I’m not an Apple man. Never have been. Probably never will be. I don’t need Apple. I use Linux so all is fine. But Steve Jobs undoubtedly had an significant influence on what and how use technology. His impact can be heard everywhere.

Obama got it right when Jobs an innovator, for he wasn’t an inventor. He took products, packaged them up in a unified system and made them look appealing. He didn’t invent the MP3. He was packaged it better into the iPod. The iPhone is Japanese technology, Chinese built, British designed and American marketed. And all sold at Switzerland prices.

What I don’t like about Apple is the locked-in syndrome. You can only use what they sanction, one reason why Flash isn’t available and yet is compatible with 90% of websites. The iTunes system also requires the exclusive use of their products.

There also needs to be some perspective here. Apples are sold in the West, and by the West, I don’t mean the First World. They aren’t that well-known in Asia, non-existent in Africa and rare amongst the developing world masses. Only techies and media types would know about them and computer engineers will use Linux for its open system.

The recent Apple adverts’ tagline was ‘the way we do it (normal things) will never be the same.’ That’s pretty true. But Jobs didn’t save the world here. He improved and packaged technology. To quote Steve Woznaik, the co-founder of Apple, ‘Steve wasn’t into the technology, hardware or software but he knew how to make you want it. Marketing was his greatest strength.’ Hardly a ringing endorsement.
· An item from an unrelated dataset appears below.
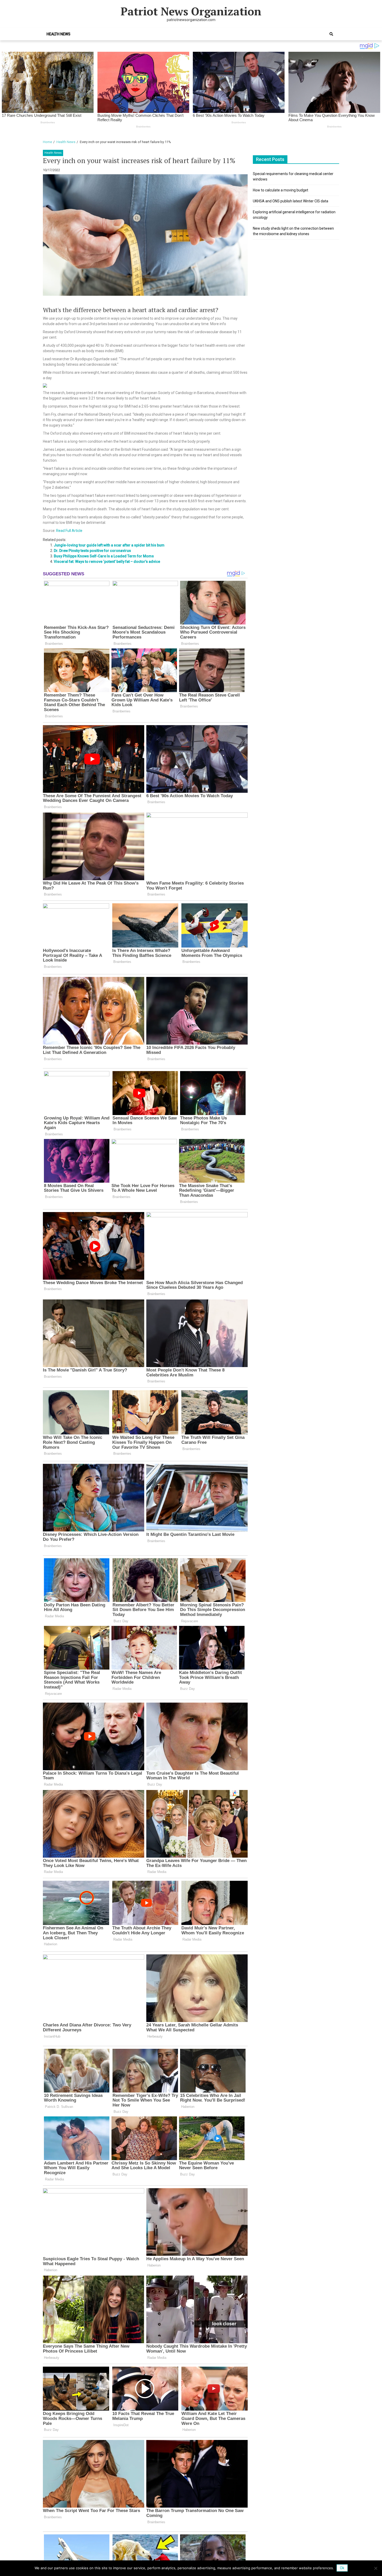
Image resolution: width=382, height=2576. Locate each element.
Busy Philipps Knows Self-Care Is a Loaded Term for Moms (104, 556)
Job did move Apple from PC to MP3, phones and laptops creating the world’s largest technology company by value. Its skill in functionality, smoothness in operation and image and if you buy into it, the integration with other Apple products, make it fairly iconic. The value of the brand says it all.
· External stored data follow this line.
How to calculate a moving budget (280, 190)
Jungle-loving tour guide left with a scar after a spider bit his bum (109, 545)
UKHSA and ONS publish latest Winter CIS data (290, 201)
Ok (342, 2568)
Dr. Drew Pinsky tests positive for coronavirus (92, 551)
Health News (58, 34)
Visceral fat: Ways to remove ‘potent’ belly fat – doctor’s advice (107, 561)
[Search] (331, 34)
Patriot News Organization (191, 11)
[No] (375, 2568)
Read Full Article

As a man, I liked Jobs. He had an idea and he went with it. His arrogance was so often proved to be correct, its sustainable. The BBC headline called him a ‘visionary’ (written just like that) and that’s about right. He was also a bit of a hippy, lived in India as a late teenager, a life-long Buddhist and vegetarian and I like him for that. The guy had foresight and guts to stick it through. RIP

“Your work is going to fill a large part of your life, and the only way to be truly satisfied is to do what you believe is great work. And the only way to do great work is to love what you do.” 

“If you haven’t found it yet, keep looking. Don’t settle. As with all matters of the heart, you’ll know when you find it. And, like any great relationship, it just gets better and better as the years roll on.”